··· Available records ···

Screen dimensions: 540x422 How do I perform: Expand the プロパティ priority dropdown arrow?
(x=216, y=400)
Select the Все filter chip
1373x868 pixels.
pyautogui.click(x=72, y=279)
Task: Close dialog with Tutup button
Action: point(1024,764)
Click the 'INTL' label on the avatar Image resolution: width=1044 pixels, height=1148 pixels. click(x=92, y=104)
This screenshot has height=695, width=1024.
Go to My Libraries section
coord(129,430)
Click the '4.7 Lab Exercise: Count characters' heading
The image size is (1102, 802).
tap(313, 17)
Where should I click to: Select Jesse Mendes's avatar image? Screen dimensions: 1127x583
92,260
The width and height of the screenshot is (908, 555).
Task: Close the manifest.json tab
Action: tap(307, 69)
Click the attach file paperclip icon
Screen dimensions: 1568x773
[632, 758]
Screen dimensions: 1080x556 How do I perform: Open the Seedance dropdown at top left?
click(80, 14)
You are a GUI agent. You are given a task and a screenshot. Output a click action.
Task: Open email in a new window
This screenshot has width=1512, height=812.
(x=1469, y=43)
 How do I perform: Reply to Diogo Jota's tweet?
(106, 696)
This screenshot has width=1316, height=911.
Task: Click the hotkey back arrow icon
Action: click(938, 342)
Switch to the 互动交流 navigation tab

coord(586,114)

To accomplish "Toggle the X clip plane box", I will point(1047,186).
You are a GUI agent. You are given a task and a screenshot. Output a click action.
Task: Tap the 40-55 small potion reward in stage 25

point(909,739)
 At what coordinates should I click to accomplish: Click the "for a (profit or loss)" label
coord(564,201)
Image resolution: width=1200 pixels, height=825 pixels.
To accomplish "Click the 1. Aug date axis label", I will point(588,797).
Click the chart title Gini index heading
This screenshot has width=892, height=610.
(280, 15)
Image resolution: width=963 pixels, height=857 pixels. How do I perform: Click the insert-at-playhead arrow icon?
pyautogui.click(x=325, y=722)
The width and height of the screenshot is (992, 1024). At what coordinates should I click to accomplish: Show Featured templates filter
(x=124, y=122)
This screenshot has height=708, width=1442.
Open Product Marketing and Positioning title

···

_Task objective_
Everything from the line containing "Task: Tap the" through the final line of the records is what you should print, exactly and with nothing added.

_Task result_
Task: Tap the 40-55 small potion reward in stage 25

point(909,739)
 At what coordinates should I click to accomplish: Click the "for a (profit or loss)" label
coord(564,201)
Image resolution: width=1200 pixels, height=825 pixels.
To accomplish "Click the 1. Aug date axis label", I will point(588,797).
Click the chart title Gini index heading
This screenshot has width=892, height=610.
(280, 15)
Image resolution: width=963 pixels, height=857 pixels. How do I perform: Click the insert-at-playhead arrow icon?
pyautogui.click(x=325, y=722)
The width and height of the screenshot is (992, 1024). At what coordinates should I click to accomplish: Show Featured templates filter
(x=124, y=122)
This screenshot has height=708, width=1442.
Open Product Marketing and Positioning title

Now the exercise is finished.